Mitchell argues that his two prior convictions occurring in 1986, almost ten years prior to the date of the commission of the crime here and more than eleven years prior to the trial, were inadmissible.

MSC said in Smith that evidence of prior sales is admissible to show or prove intent to distribute. What is not well settled or clear is whether there is a time limit with respect to how old the prior conviction may be. We are unwilling at this time to place a time limit on the age of the prior conviction evidence because in our opinion the admissibility of the prior conviction evidence is not outcome determinative in this case.

The question in this case then boils down to this: may a conviction for possession with intent to distribute stand where the only evidence supporting the conviction is (1) evidence of possession of an amount of contraband consistent with personal use and (2) evidence of prior sales of contraband? We are of the opinion that the Smith court unequivocally answers the question in the negative.

In Smith, police served an arrest warrant on Charles E. Smith as a result of a large-scale “round-up.” After his arrest, he was searched and found to be in possession of a vial containing 16 pieces of crack cocaine. In 1989, Smith had sold the officer cocaine on two occasions while the officer was working undercover. The Smith court reversed Smith’s conviction for possession with intent to distribute, finding that (a) Smith’s possession of cocaine was unremarkable in either quantity or circumstance, (b) the amount involved (16 pieces) was no more than could be expected for personal use, and (c) the prior-sales evidence was insufficient to sustain the conviction.

In this case, the amount of cocaine was unremarkable in quantity or circumstances. The amount here is also less, 14 pieces if cut into .5 gram twenties or pieces, while in Smith there were 16 pieces. In Smith, the prior sales were two years or less previous to the present possession, while here the prior sales convictions are nine years previous to the present possession and more than eleven years prior to the present trial.

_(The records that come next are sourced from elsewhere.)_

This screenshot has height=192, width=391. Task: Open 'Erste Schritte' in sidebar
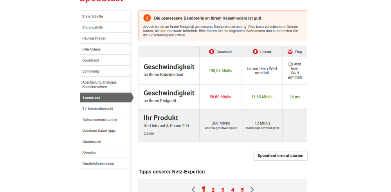(93, 16)
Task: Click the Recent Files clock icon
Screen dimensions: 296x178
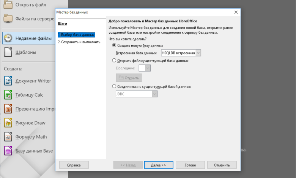Action: tap(8, 38)
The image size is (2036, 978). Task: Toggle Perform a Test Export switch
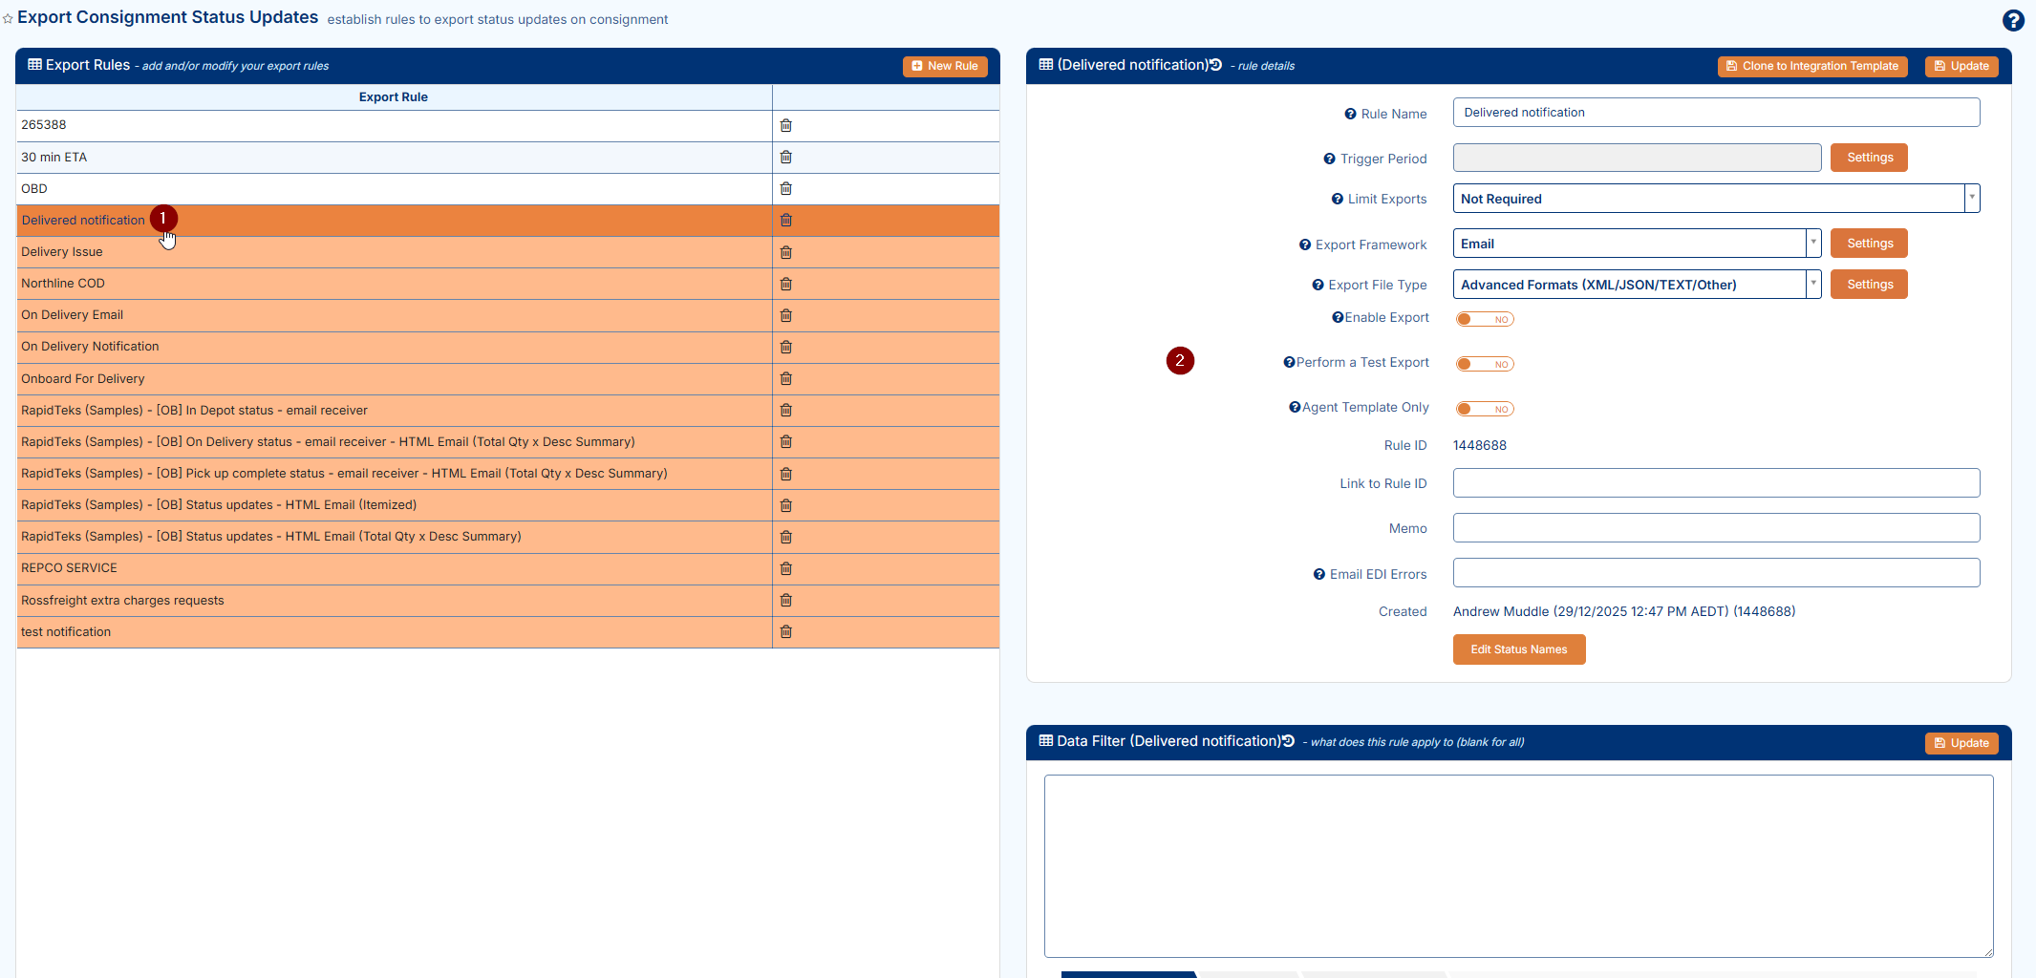click(x=1484, y=364)
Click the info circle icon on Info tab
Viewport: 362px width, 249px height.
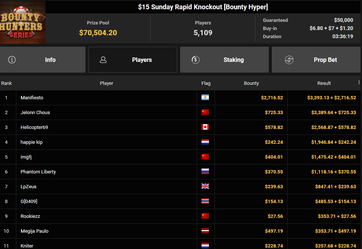[x=12, y=60]
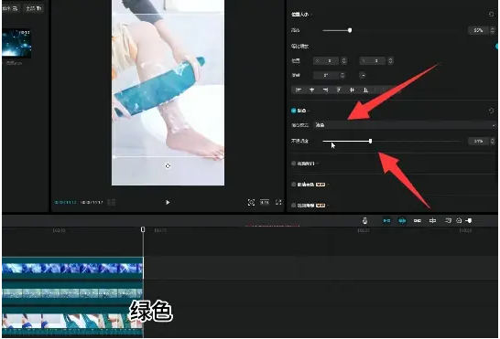Enable the first checkbox with a VIP badge
The image size is (500, 339).
click(293, 185)
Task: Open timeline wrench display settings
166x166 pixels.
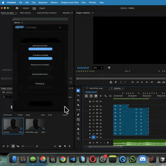Action: (x=105, y=96)
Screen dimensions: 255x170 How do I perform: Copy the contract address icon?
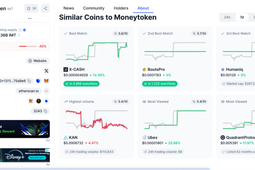(x=29, y=80)
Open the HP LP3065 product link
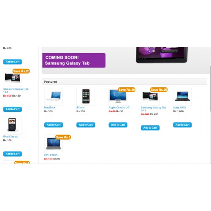Viewport: 211px width, 211px height. [51, 155]
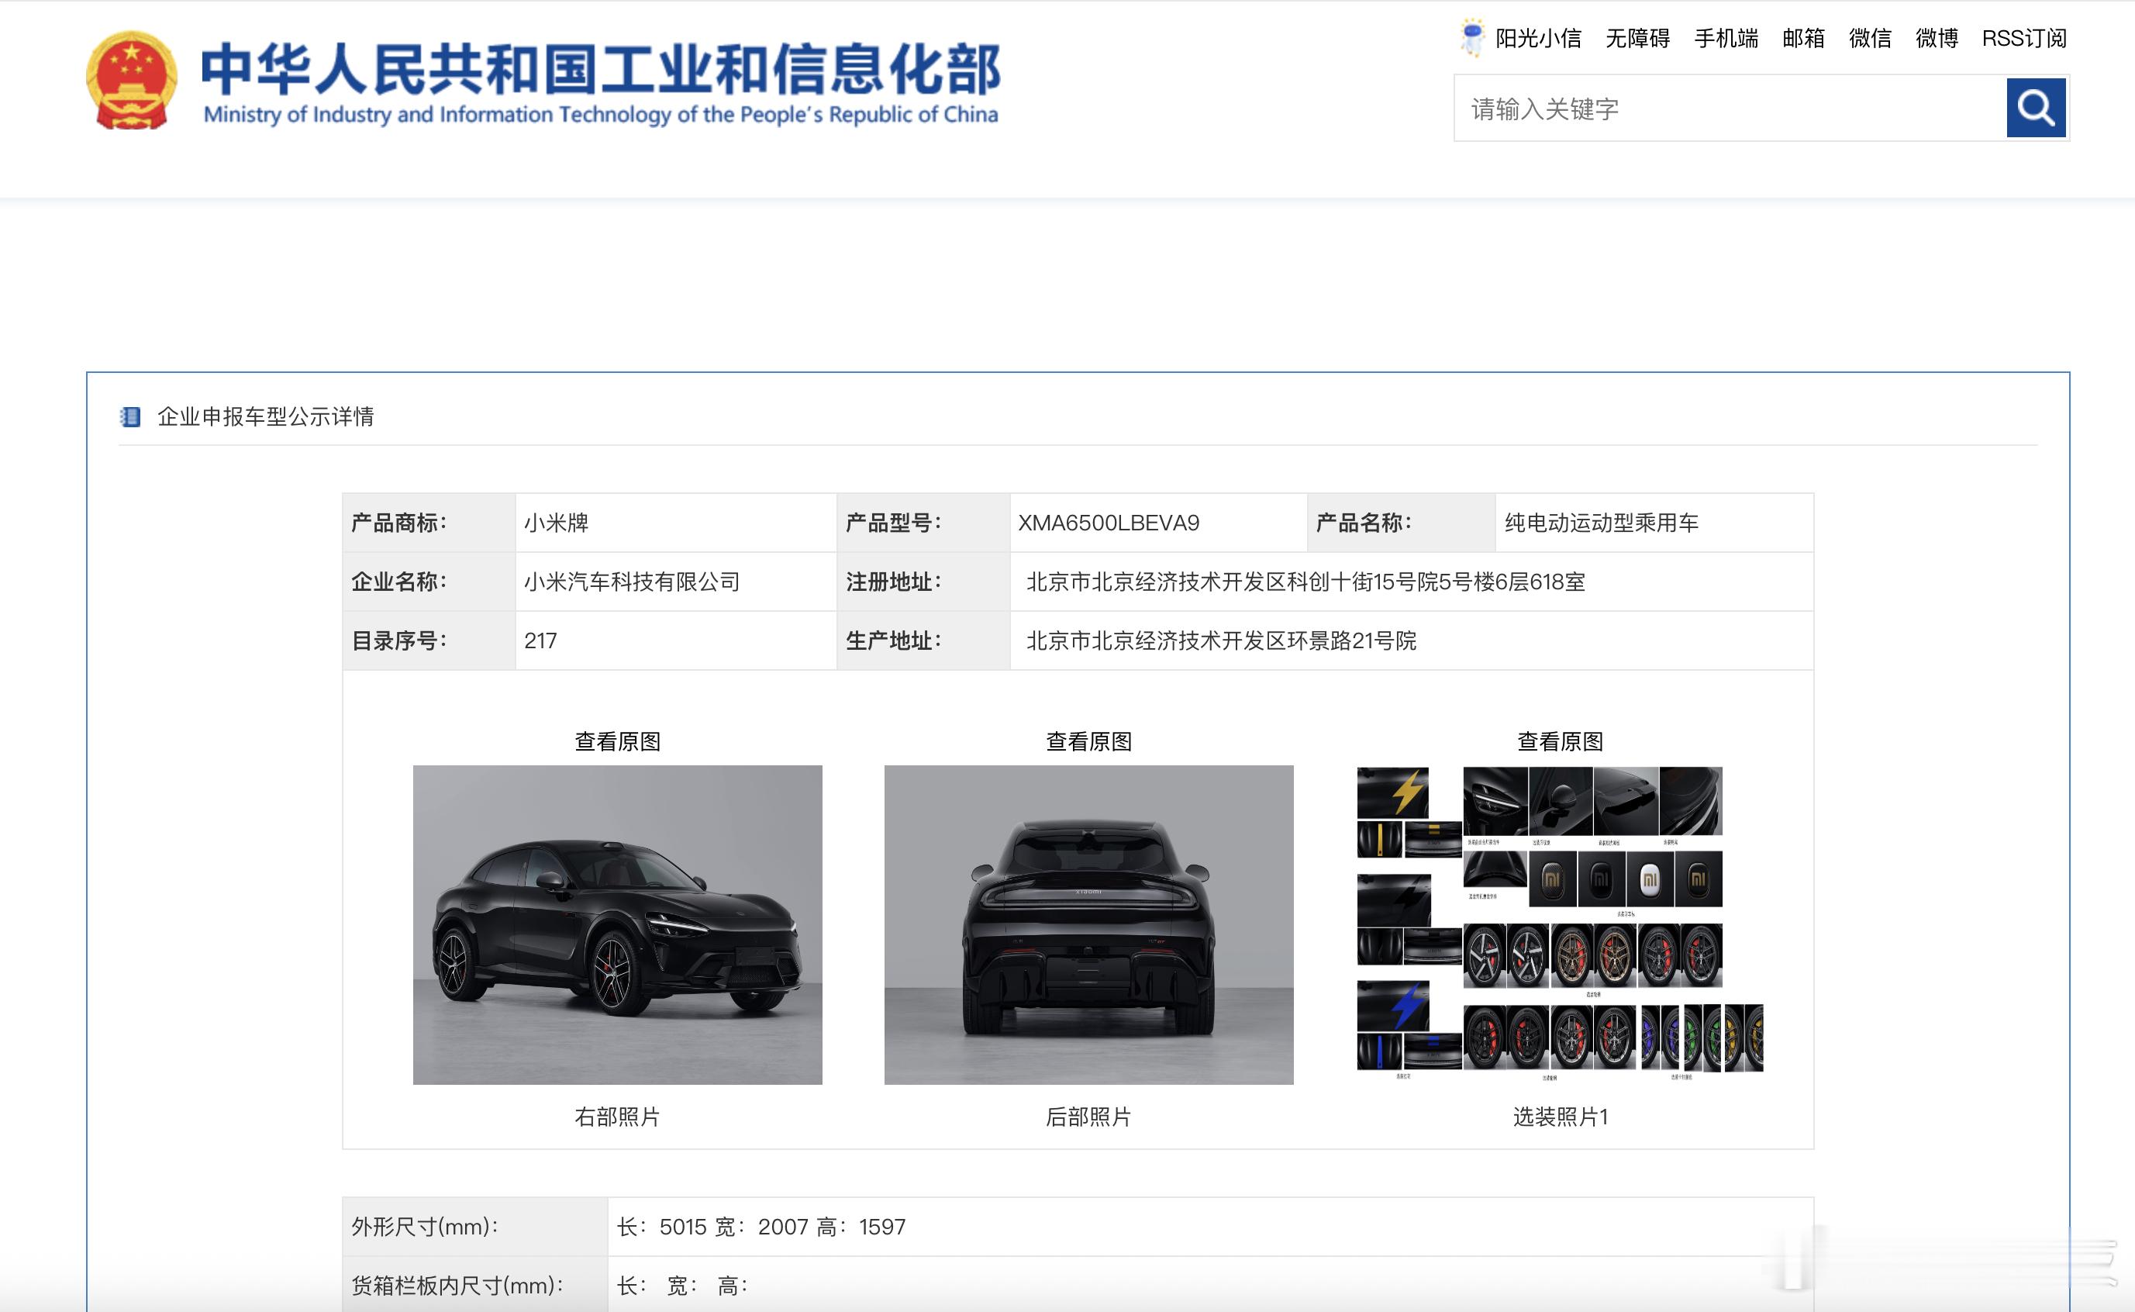This screenshot has height=1312, width=2135.
Task: Open the 无障碍 accessibility link
Action: (1637, 38)
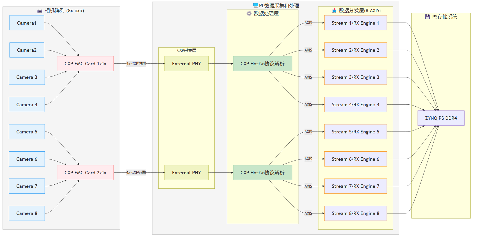Screen dimensions: 477x237
Task: Select the Camera 4 node
Action: click(x=27, y=105)
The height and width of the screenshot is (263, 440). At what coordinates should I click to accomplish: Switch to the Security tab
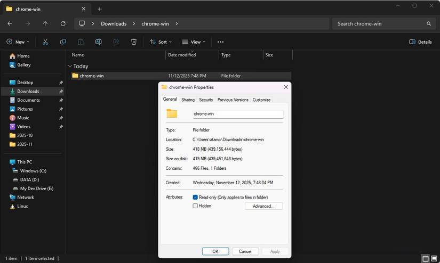click(206, 100)
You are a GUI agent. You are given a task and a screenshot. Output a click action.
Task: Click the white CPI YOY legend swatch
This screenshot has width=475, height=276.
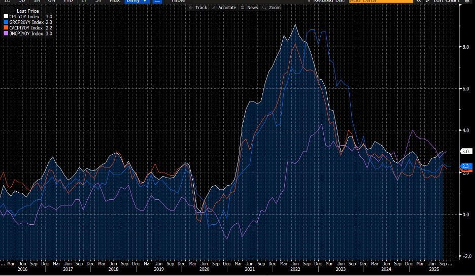coord(6,17)
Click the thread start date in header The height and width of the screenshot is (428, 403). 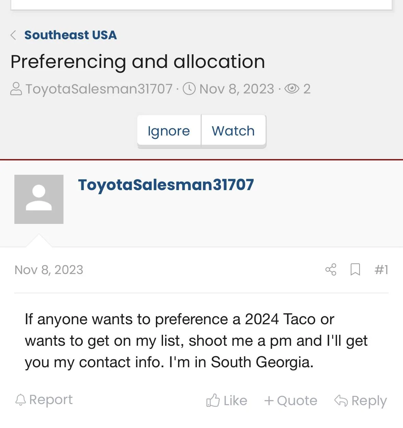[x=237, y=89]
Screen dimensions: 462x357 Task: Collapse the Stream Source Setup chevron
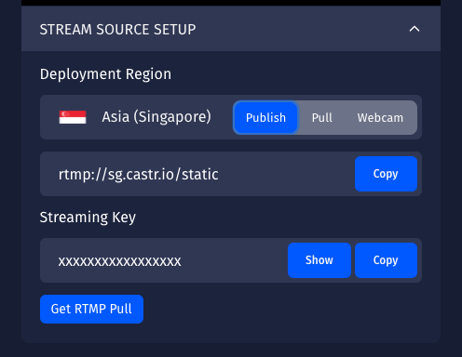[x=414, y=29]
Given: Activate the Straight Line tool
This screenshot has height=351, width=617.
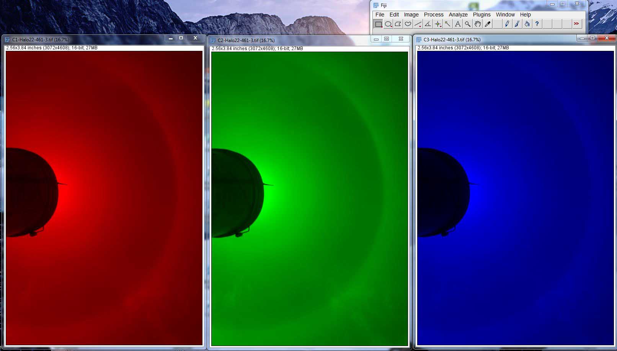Looking at the screenshot, I should point(418,24).
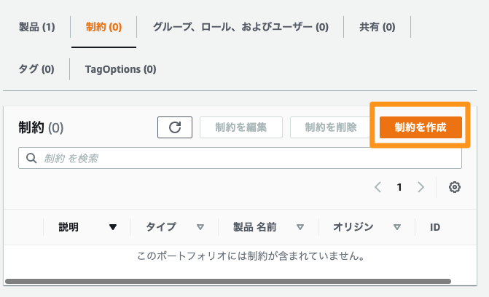Sort by タイプ column arrow
The image size is (489, 297).
200,227
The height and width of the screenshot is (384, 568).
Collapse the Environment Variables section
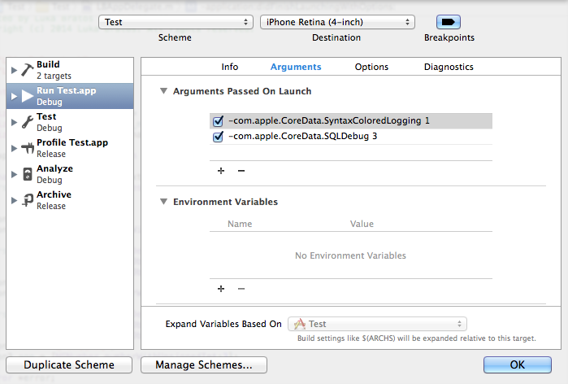point(163,202)
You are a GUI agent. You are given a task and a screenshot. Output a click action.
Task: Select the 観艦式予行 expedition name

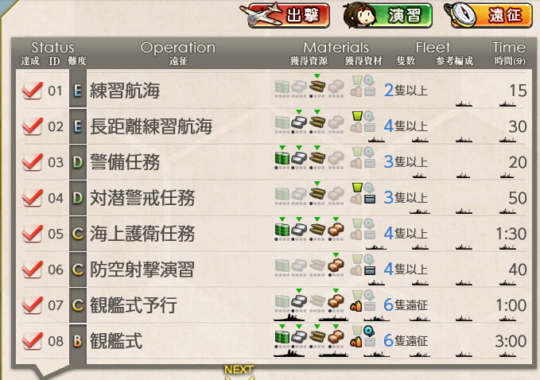click(134, 305)
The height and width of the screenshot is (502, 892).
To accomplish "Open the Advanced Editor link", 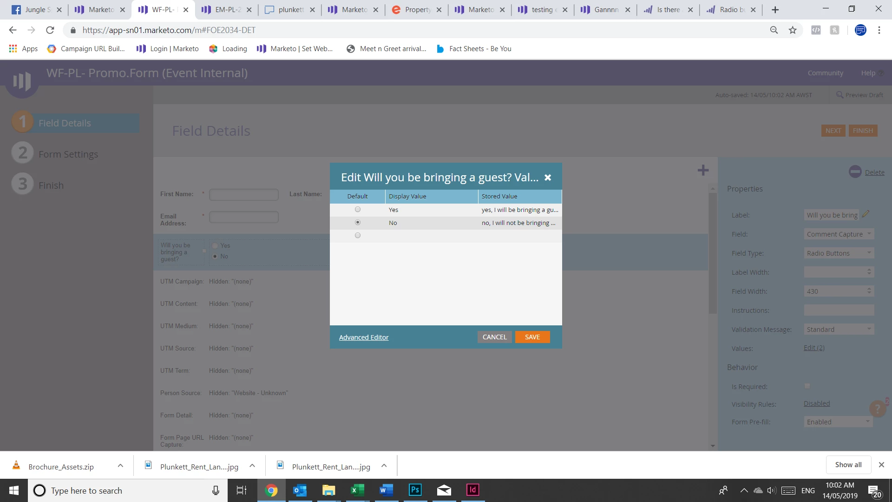I will pyautogui.click(x=364, y=337).
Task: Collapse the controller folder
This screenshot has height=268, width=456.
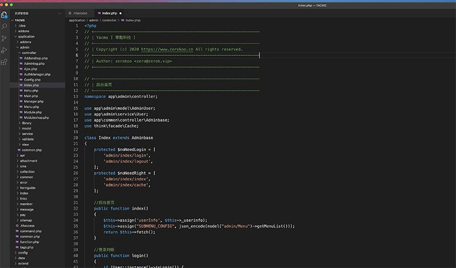Action: [x=29, y=52]
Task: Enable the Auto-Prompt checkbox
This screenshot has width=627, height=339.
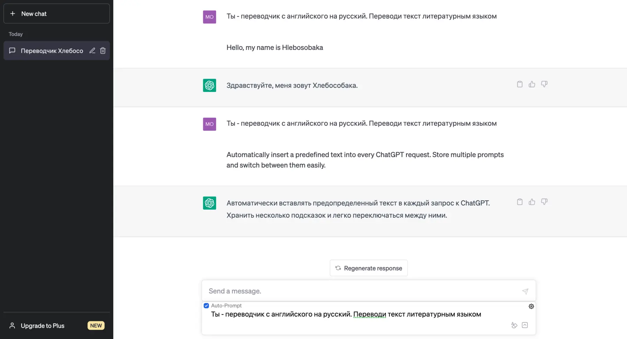Action: 206,305
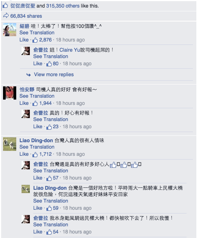The width and height of the screenshot is (199, 238).
Task: Click the thumbs-up icon showing 80 likes
Action: pyautogui.click(x=49, y=64)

We are compelled to conclude that the evidence offered here to prove intent to distribute is just as deficient as was the evidence in Smith. However, we do find the evidence sufficient to support a conviction for possession of cocaine. Consequently, we reverse and remand for re-sentencing on possession, as that charge is a lesser-included offense of the charge of possession with intent to distribute. Of course, Mitchell may still be sentenced as a habitual offender.